I googled for actual double-slit experiments with such ‘special detectors’ near the slits, but only found such experiments for electrons. One of these, a 2010 experiment of an Italian team, suggests that it’s the interaction between the detector and the electron wave that may cause the interference pattern to disappear. The idea is shown below. The electron is depicted as an incoming plane wave, which breaks up as it goes through the slits. The slit on the left has no ‘filter’ (which you may think of as a detector) and, hence, the plane wave goes through as a cylindrical wave. The slit on the right-hand side is covered by a ‘filter’ made of several layers of ‘low atomic number material’, so the electron goes through but, at the same time, the barrier creates a spherical wave as it goes through. The researchers note that “the spherical and cylindrical wave do not have any phase correlation, and so even if an electron passed through both slits, the two different waves that come out cannot create an interference pattern on the wall behind them.” [Needless to say, while being represented as ‘real’ waves here, the ‘waves’ are, in fact, complex-valued psi functions.]

double-slit experiment

In fact, to be precise, there actually still was an interference effect if the filter was thin enough. Let me quote the reason for that: “The thicker the filter, the greater the probability for inelastic scattering. When the electron suffers inelastic scattering, it is localized. This means that its wavefunction collapses and, after the measurement act, it propagates roughly as a spherical wave from the region of interaction, with no phase relation at all with other elastically or inelastically scattered electrons. If the filter is made thick enough, the interference effects cancels out almost completely.”

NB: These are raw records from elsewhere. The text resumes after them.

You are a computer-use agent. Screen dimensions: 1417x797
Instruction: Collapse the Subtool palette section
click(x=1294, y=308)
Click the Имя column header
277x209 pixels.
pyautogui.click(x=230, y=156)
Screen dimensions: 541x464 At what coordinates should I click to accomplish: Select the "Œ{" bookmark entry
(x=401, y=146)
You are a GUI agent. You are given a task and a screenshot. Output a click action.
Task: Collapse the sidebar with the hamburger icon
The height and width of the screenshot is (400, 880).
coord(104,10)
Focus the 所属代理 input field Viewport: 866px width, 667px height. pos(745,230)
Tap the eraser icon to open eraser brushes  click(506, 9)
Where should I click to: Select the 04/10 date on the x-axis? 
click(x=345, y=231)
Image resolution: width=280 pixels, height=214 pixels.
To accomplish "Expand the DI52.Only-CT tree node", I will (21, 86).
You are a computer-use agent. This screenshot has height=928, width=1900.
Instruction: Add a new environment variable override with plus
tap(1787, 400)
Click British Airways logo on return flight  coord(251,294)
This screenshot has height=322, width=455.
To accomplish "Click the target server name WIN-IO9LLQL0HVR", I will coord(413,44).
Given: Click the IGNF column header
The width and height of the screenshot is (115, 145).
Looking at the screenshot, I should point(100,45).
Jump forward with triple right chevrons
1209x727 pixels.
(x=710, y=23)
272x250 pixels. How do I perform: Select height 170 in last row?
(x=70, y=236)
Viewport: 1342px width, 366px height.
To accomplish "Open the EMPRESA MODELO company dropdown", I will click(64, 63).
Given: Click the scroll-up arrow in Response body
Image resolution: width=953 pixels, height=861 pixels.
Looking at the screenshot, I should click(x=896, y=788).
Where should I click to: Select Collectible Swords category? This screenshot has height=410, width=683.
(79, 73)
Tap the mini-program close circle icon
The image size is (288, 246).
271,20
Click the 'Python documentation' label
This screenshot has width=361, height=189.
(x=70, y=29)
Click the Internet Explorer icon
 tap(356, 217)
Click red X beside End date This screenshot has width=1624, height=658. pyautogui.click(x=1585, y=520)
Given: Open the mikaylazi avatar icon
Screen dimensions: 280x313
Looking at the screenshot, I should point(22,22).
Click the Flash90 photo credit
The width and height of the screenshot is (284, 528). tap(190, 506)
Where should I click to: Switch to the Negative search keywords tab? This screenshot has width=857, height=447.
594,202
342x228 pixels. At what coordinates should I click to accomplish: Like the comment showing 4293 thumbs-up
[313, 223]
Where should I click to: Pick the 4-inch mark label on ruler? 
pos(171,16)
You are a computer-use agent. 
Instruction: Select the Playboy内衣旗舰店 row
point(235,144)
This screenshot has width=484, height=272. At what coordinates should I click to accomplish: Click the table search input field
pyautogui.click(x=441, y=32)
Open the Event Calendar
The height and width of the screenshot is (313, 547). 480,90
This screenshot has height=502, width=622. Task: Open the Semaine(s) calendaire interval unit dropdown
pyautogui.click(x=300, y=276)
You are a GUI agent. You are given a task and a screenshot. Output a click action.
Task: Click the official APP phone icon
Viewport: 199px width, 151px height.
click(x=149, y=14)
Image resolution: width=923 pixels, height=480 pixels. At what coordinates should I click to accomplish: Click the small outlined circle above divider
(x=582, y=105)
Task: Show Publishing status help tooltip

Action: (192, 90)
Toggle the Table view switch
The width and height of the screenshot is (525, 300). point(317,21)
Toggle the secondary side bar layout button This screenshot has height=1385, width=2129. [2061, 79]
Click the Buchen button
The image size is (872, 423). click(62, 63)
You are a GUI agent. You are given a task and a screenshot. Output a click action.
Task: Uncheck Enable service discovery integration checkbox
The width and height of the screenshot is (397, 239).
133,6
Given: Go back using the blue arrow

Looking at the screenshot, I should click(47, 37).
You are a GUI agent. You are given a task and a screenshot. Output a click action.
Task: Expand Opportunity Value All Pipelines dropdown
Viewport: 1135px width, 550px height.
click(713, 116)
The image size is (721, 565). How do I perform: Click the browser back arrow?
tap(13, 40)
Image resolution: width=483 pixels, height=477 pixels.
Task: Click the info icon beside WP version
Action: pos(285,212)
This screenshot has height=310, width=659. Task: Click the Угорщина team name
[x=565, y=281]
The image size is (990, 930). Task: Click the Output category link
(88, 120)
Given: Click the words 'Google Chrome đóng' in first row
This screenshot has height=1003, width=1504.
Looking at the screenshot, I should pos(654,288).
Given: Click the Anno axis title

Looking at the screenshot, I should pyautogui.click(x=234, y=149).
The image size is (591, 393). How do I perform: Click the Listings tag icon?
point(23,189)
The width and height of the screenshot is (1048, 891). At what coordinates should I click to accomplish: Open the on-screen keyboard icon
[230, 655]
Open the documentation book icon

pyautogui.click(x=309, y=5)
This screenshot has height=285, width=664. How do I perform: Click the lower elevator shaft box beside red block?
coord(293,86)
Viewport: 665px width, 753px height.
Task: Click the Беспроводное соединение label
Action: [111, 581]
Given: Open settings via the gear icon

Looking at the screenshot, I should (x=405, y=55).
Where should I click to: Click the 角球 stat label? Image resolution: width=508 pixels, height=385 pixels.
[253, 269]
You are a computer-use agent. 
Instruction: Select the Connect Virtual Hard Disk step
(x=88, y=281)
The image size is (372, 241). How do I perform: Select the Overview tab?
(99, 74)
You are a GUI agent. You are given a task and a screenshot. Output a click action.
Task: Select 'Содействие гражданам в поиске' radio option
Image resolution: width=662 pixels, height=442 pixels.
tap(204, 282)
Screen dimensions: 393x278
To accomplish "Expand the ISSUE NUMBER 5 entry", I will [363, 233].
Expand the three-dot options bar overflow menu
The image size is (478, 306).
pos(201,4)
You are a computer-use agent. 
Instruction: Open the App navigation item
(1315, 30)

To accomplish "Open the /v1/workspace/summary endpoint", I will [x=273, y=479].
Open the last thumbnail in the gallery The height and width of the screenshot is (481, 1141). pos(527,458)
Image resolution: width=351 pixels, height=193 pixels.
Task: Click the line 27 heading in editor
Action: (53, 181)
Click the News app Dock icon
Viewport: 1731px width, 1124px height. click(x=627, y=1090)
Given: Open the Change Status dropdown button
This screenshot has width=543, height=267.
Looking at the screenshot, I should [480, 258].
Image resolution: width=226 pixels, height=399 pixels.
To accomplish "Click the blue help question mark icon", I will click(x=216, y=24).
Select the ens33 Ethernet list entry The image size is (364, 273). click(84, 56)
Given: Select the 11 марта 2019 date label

This, of course, doesn’t solve the mystery. The mystery, in such experiments, is that, when we put detectors, it is either the detector at A or the detector at B that goes off. They should never go off together—”at half strength, perhaps?”, as Feynman puts it. That’s why I used italics when writing “even if an electron passed through both slits.” The electron, or the photon in a similar set-up, is not supposed to do that. As mentioned above, the wavefunction collapses or reduces. Now that’s where these so-called ‘weak measurement’ experiments come in: they indicate the interaction doesn’t have to be that way. It’s not all or nothing: our observations should not necessarily destroy the wavefunction. So, who knows, perhaps we will be able, one day, to show that the wavefunction does go through both slits, as it should (otherwise the interference pattern cannot be explained), and then we will have resolved the paradox.

I am pretty sure that, when that’s done, physicists will also be able to relate the image of a photon as a transient electromagnetic wave (first diagram below), being emitted by an atomic oscillator for a few nanoseconds only (we gave the example for sodium light, for which the decay time was 3.2×10–8 seconds) with the image of a photon as a de Broglie wave (second diagram below). I look forward to that day. I think it will come soon.